Congrats to Apple and Meta, makes sense they did the research, this will go towards efficient serving of LLMs on phones. And it's very easy to implement.
"zero-shot accuracy retention at 4- and 3-bit compression to be on par with or better than state-of-the-art methods, while maintaining performance comparable to FP16 baselines."
My reading of that says FP16 accuracy at Q3 or Q4 size / memory bandwidth. Which is a huge advantage.
* LLaMA 3 8B: baseline 72.26, 4-bit 71.31, 3-bit 62.79
* LLaMA 3 70B: baseline 79.51, 4-bit 78.06, 3-bit 74.68
These results seem comparable to modern quantization methods—for example, the ~4-bit results for smaller LLaMA models listed here: https://ai.meta.com/blog/meta-llama-quantized-lightweight-mo...
Also seems like the techniques may be possible to combine.
This technique seems a bit similar to lossy image compression that replaces exact pixels with a combination of pre-defined patterns (DCT in JPEG), but here the patterns aren't from cosine function, but from a pseudo-random one.
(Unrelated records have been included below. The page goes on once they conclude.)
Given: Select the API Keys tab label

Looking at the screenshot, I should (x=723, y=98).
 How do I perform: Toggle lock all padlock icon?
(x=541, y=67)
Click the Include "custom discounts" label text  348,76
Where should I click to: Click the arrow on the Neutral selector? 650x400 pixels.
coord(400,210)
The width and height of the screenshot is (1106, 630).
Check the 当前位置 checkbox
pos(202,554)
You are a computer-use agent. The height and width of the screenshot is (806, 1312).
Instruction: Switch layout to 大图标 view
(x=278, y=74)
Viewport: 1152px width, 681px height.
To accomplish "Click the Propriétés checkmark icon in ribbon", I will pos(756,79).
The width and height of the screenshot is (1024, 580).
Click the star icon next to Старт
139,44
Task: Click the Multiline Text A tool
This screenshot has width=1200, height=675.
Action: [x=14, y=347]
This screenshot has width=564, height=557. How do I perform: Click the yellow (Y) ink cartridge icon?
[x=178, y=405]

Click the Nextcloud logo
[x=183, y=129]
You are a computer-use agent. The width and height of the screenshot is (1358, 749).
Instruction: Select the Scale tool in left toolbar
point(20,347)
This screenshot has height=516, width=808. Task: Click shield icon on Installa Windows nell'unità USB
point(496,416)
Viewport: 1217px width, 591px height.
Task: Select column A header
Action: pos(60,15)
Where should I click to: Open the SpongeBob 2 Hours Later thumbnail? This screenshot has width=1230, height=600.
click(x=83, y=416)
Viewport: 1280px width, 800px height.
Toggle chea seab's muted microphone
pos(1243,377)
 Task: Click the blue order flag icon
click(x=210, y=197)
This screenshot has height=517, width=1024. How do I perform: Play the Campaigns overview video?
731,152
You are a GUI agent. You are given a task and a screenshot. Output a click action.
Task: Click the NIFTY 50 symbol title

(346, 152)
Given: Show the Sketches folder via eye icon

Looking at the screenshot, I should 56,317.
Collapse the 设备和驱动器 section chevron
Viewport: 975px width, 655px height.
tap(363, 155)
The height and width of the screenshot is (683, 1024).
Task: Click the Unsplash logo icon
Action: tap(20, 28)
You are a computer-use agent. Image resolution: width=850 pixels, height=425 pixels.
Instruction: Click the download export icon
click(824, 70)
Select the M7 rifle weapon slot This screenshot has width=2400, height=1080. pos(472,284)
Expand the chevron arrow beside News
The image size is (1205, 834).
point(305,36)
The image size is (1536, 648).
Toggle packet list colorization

It may also be beating simple quantization from just adding noise that acts as dithering, and breaks up the bands created by combinations of quantized numbers.
This is my understanding as a non-expert.
LLM activations tend to be relatively sparse with large outliers. With linear quantization, this means you either have to clip off the outliers or you have to stretch your range to include the outliers, which wastes precious bits. Neither of these works well, so essentially all LLM quantization research is using various heuristics to get around these outliers. For example, you can do linear quantization but split the activations up into smaller blocks to make it less likely that any given block contains an outlier.
Another trick people have discovered (predates LLMs) is applying a random rotation/projection to the embeddings. This has the effect of making sure no one dimension in the vector dominates the others (which again hurts quantization). This works because in order for a single dimension to dominate, all the others have to "conspire" to be near zero. When you have 10,000+ dimensions, that's very unlikely.
This paper applies the latter trick. Instead of pre-generating the random projection matrices, they generate them on the fly on the accelerator from a seed that is fixed for each block. The seed is chosen from an offline brute-force search that needs only the weights of the network. This separates it from a lot of other quantization methods that either require calibration data or have to be simulated at training time so the network learns the quantization parameters itself.
You might think this is wasteful/might hurt performance, but it turns out that LLM inference is heavily memory-bound as it involves streaming a very large neural network into the accelerator (GPU/TPU/NPU/whatever) to operate on a relatively small amount of data, so there are lots of "free cycles" to generate these random numbers. Of course, if you care about power usage that might not be a great idea...
For technical documentation, I'm experimenting with a similar concept: instead of exhaustively documenting every implementation detail, defining a minimal set of principles and architectural decisions that allow "regenerating" the complete understanding.
Current LLMs excel at expanding compressed concepts, but we're still far from finding the optimal balance between explicit knowledge (detailed documentation) and implicit knowledge (patterns and principles). Is anyone working on systems applying similar ideas to technical knowledge management?
We need advancements like this if we want on-device AI to work well. This is the kind of thing Apple Silicon needs especially. It's weak relative to Nvidia consumer chips.
It covers some experiments on weight tying, one of which is actually LoRA and random weights.
IIUC they're transforming the data before compressing it. Also IIUC this is an established method.
Because of the nature of the data and the transform involved, you can get reasonable results with random numbers. That's already been done, but this work brute forces seeds to optimize the compression ratio and then derives the transform on the fly from the seed in order to save on memory bandwidth.
I feel like (again, non-expert) there are much deeper implications about current ML models here. The fact that a randomized transform can have this sort of impact seems to imply that there's much less information encoded by the data than we otherwise might expect given its sheer size.
Regarding Pi. You can't encode arbitrary data using arbitrary sequences and expect to come out ahead on average. But you can encode specific data using algorithms that exhibit specific behavior.